Passage →
····················
Oh no, she didn’t.
How a parent disciplines their child is a personal decision — but when it affects innocent bystanders, that’s something that can be up for debate.
A woman named Julia Austin took to TikTok to share a time when she got her expensive jacket ruined by a child — and the parent didn’t do anything about it.
“I was in a restaurant recently and the table next to me was a family with two little kids, and the kids had these bottles of juice that they were playing with,” she said in her video that has garnered over 250,000 views.
“Like, oh good, juice should definitely be a toy, this will turn out well. Lo and behold, eventually one of the kids [let go] and spilled the juice all over my $200 suede jacket.”
Austin explained how a server came over to help clean up and seemed to be most concerned about her ruined jacket — considering the mom coolly answered, “Oh, her jacket’s fine.”
Obviously, what is one person’s concern is not another’s. But in this case, the parent is technically in the wrong for not only letting her kids play with juice but also for it to ruin a stranger’s clothing and not do anything about it.
And the thousands of commenters agreed.
“Hot take: parents are lazy these days and don’t want to discipline their kids anymore. I see it all the time working as a server & hairstylist.”
“She should have paid. She’s responsible for her kids, mistakes happen but it was a preventable mistake.”
“I would have said, “Actually, it isn’t fine and suede is expensive to dry clean. I expect you’ll be wanting to pick up that tab, correct?”
····················
Data →
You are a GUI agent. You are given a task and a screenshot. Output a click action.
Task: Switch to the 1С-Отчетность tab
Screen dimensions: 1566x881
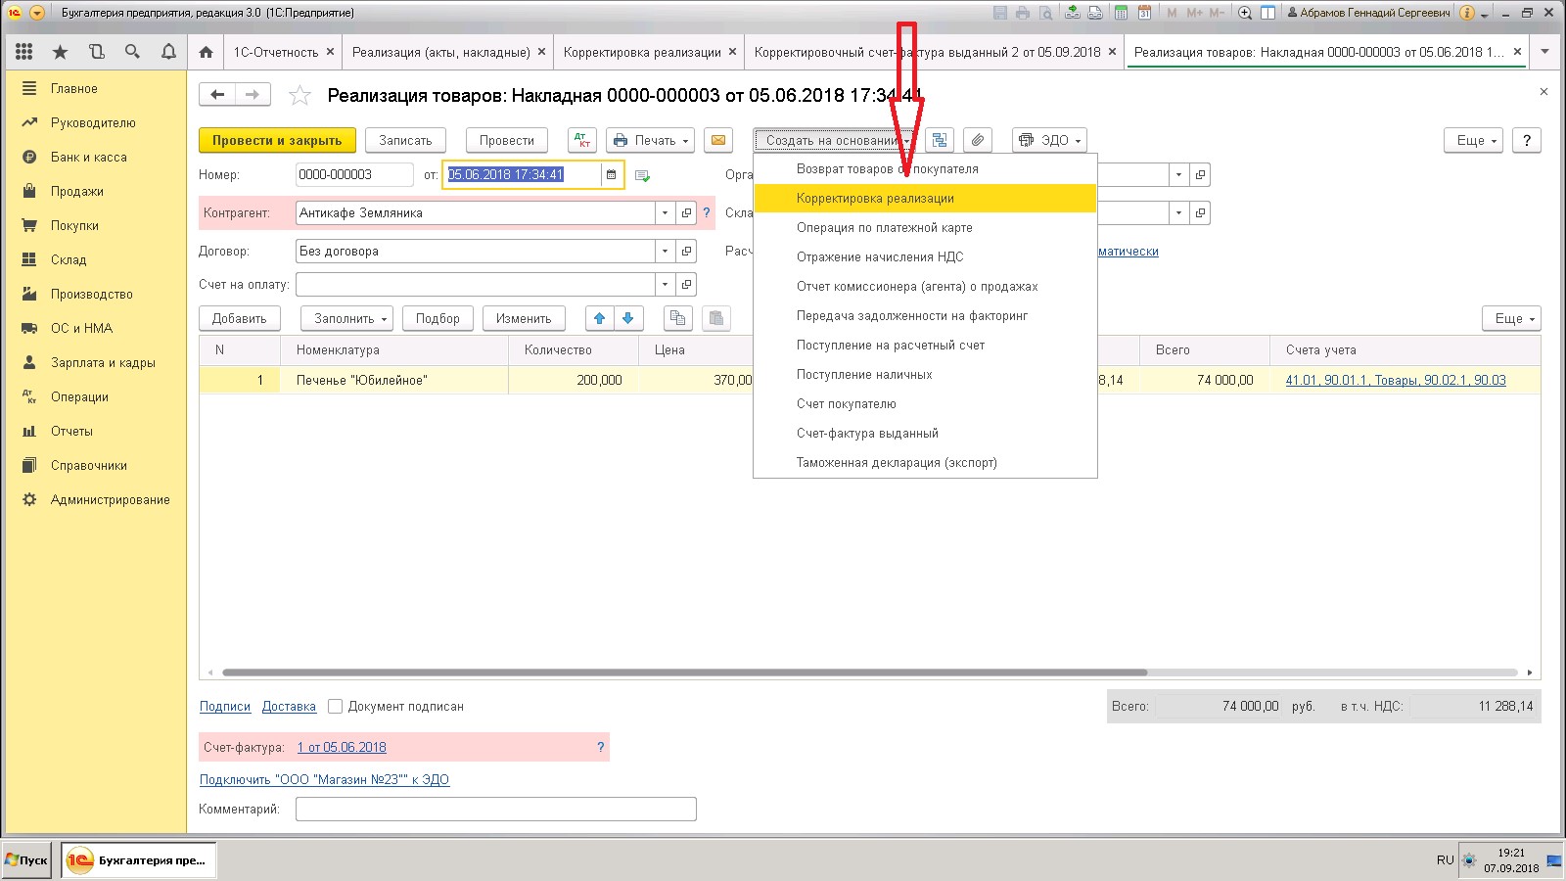[283, 52]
····················
Exercise instructions →
1. Repeat the passage from the article about the juice spilled on a suede jacket, starting with "A woman named" and going on through "over 250,000 views.".
2. Pick up the article about the juice spilled on a suede jacket after its final sentence, and keep writing it.

Answers by item →
1.
A woman named Julia Austin took to TikTok to share a time when she got her expensive jacket ruined by a child — and the parent didn’t do anything about it.
“I was in a restaurant recently and the table next to me was a family with two little kids, and the kids had these bottles of juice that they were playing with,” she said in her video that has garnered over 250,000 views.

2.
“Entitled parents are the WORST. She should have INSISTED to pay for cleaning it or replace it.”

“I had a child wipe their dirty sticky hands on my silk dress. They didn’t even offer to try and pay for the dry cleaning.”
This isn’t the first mom making people scratch their heads at her parenting choices,
Louisiana mom Brittany Norris sparked a parenting style debate when she admitted to teaching her children how to fight, if need be.
“If someone hits my kid, I’m not raising them to go tell the teacher. Not raising a snitch,” the 27-year-old said in a now-viral video.
“Handle it yourself, hit back, defend yourself, and if that’s not enough, I will interfere. If that’s controversial, I don’t really care, because no. Hit back harder. Thank you,” she continued.
“I was always told, ‘Never throw the first punch but you better finish it,’” one commenter wrote on the video.
“Bullies only bully the ones who allow it,” chimed in someone else.